Kur'ân-ı Kerîm'de ve Hadîs-i Şeriflerde olgun mü'minlerin vasıfları sayılırken, onların ahde vefâ gösterme özelliklerine de işaret edilmiştir. [1] Bir âyet-i kerîmede: “Vermiş olduğunuz sözlerinizi yerine getirin. Çünkü verilen sözde elbette sorumluluk vardır.” [2] buyurulmuştur.
Sevgili Peygamberimiz her türlü ahlâkî erdemde olduğu gibi ahde vefâ göstermede de bizler için en önemli örnek ve model insandır. O, insanlığın en büyük vefâ timsâli idi. Verdiği sözde ne olursa olsun duran, yaptığı sözleşmelere bağlı kalan üstün bir insandı. Hayâtı boyunca iş ortaklarına, ticârî münâsebetlerdeki muhâtaplarına ve diğer insanlara karşı son derece dürüst davranmıştır.
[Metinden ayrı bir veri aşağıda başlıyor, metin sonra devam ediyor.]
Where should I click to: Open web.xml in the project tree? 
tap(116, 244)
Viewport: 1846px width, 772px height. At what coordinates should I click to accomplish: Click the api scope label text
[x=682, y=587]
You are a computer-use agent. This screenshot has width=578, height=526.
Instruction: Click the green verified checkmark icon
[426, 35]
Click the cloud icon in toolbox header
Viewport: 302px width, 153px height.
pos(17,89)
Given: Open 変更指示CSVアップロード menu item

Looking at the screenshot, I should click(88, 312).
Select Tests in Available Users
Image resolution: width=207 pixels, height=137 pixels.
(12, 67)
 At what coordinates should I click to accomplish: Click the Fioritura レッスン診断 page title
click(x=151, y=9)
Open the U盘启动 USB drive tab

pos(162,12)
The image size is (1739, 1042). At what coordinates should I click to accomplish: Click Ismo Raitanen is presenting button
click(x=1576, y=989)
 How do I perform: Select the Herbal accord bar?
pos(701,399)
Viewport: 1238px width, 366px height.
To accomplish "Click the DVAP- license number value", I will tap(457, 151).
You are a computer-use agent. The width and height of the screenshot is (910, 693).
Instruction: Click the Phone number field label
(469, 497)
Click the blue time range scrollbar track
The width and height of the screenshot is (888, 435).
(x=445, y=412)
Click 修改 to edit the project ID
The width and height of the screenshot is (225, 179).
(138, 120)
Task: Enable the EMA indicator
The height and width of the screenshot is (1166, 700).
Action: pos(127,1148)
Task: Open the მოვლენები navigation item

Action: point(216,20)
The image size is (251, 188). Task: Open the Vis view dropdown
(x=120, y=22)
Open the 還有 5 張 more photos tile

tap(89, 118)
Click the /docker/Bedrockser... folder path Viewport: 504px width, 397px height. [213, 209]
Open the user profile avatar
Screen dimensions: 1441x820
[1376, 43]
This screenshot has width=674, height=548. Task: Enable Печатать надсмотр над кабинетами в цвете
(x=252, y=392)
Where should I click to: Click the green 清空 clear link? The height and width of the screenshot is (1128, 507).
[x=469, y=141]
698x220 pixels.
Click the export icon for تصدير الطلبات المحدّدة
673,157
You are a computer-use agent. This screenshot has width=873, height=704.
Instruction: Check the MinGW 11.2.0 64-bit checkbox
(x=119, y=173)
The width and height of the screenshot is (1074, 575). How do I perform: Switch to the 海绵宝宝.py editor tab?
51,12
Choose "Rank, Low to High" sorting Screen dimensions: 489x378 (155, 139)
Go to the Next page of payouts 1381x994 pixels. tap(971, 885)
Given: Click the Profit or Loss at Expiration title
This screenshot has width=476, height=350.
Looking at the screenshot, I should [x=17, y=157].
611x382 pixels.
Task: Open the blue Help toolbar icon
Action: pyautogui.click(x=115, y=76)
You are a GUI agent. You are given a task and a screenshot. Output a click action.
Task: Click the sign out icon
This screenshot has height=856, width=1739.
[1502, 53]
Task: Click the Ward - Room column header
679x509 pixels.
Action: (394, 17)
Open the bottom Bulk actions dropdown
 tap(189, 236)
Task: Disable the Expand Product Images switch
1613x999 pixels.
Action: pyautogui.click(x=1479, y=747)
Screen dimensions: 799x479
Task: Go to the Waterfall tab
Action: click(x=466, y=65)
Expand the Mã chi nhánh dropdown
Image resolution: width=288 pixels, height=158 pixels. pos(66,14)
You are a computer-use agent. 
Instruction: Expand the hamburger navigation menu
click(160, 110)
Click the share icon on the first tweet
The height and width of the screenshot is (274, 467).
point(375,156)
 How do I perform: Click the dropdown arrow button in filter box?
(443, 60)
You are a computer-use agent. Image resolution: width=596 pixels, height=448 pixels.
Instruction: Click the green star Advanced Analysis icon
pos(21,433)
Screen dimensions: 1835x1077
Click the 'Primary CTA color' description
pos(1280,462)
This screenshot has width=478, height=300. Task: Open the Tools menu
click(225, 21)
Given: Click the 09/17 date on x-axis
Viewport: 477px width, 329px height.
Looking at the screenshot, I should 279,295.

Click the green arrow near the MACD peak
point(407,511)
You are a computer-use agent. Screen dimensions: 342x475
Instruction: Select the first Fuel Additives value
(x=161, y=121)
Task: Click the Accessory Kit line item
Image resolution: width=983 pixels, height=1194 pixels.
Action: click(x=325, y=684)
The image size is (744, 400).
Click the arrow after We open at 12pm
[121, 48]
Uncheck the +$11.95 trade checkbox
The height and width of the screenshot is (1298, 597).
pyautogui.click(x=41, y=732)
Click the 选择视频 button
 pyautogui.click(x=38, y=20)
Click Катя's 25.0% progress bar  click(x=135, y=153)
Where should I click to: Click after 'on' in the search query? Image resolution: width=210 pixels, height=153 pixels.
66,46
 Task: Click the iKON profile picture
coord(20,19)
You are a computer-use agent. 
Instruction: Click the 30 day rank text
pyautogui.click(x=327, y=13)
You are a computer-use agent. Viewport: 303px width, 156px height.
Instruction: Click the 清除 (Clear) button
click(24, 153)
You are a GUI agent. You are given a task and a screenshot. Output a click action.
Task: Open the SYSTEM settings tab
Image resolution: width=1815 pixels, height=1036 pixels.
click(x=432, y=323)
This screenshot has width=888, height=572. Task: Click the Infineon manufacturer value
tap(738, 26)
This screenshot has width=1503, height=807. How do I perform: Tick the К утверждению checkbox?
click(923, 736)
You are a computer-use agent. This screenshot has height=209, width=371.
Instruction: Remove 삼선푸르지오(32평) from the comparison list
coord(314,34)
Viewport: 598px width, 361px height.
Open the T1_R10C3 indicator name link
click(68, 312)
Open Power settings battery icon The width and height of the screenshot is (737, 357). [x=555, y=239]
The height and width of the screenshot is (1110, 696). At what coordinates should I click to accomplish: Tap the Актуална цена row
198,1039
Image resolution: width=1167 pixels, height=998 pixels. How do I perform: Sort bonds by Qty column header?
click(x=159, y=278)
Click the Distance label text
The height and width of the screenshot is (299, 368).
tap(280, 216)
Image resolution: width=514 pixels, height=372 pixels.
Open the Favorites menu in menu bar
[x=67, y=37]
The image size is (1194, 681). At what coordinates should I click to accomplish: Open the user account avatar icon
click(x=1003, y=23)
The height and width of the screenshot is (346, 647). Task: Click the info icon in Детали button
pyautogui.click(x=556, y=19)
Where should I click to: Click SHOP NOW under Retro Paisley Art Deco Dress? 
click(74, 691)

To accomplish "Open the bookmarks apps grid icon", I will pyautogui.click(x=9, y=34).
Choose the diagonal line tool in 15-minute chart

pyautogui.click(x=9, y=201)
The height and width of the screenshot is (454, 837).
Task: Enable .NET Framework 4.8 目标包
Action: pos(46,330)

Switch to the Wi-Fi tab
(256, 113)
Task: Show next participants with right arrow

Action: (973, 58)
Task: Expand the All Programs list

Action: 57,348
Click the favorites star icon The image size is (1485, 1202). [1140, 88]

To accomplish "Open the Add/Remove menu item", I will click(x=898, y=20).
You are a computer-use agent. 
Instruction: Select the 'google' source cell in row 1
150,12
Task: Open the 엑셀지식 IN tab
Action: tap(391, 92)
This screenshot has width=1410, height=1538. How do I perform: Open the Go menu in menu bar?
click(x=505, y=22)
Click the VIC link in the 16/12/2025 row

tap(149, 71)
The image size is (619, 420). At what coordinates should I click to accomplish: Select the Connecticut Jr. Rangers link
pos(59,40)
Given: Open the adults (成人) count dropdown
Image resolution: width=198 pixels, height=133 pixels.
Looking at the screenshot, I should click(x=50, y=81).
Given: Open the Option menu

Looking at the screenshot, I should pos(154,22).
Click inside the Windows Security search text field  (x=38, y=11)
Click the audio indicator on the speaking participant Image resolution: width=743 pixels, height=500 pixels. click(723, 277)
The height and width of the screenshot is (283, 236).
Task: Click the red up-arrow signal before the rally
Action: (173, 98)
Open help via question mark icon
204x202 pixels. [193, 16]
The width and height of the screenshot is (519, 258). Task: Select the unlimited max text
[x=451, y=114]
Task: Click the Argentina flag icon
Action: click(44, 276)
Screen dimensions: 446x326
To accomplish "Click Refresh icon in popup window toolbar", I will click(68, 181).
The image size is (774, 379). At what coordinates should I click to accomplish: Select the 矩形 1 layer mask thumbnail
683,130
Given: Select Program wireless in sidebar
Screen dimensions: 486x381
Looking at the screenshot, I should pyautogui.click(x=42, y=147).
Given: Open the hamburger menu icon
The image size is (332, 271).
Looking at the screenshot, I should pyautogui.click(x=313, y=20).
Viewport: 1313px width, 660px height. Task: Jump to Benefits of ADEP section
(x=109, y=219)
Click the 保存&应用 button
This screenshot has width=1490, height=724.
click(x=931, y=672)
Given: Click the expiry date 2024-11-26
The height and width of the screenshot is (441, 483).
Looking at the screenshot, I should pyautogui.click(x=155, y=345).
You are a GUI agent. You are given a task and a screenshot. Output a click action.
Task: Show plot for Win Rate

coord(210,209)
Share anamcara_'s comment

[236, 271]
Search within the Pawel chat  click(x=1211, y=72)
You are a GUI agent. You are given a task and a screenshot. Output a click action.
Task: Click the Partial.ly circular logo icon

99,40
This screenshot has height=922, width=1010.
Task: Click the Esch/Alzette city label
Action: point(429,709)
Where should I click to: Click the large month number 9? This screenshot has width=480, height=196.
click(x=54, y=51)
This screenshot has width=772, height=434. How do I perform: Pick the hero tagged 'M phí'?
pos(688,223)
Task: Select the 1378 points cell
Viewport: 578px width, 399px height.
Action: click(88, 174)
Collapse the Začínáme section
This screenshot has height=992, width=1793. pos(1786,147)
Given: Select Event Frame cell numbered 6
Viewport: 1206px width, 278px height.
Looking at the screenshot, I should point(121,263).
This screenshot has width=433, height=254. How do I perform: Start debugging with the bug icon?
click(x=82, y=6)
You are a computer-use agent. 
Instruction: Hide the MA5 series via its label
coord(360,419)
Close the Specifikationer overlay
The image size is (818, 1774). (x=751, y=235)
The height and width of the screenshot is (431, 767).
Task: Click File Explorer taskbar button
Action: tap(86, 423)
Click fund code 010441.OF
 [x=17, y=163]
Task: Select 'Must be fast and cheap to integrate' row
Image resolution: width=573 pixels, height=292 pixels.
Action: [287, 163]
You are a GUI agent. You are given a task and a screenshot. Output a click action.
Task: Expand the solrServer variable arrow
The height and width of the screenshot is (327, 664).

Bu hususta hiç kimseyi ayırt etmemiştir. Dostlarına verdiği sözleri yerine getirdiği gibi, kendisine karşı olanlarla yaptığı anlaşmalara da her ne pahasına olursa olsun sâdık kalmıştır. Abdullâh bin Ebi'l-Hamsâ (radıyallâhu anh) şöyle anlatıyor; “Peygamber olarak gönderilmeden önce Resûlullâh (sallallâhu aleyhi ve sellem) ile bir alış veriş yapmıştım. Kendisine borçlandım, biraz beklerse hemen getireceğimi va'd ederek gittim. Fakat verdiğim sözü unutmuşum. Üç gün sonra hatırlayıp konuştuğumuz yere geldiğimde, onu aynı yerde beklerken buldum. Beni görünce sadece: «Ey delikanlı! Bana eziyet ettin, üç gündür burada seni bekliyorum.» buyurdu.” [3]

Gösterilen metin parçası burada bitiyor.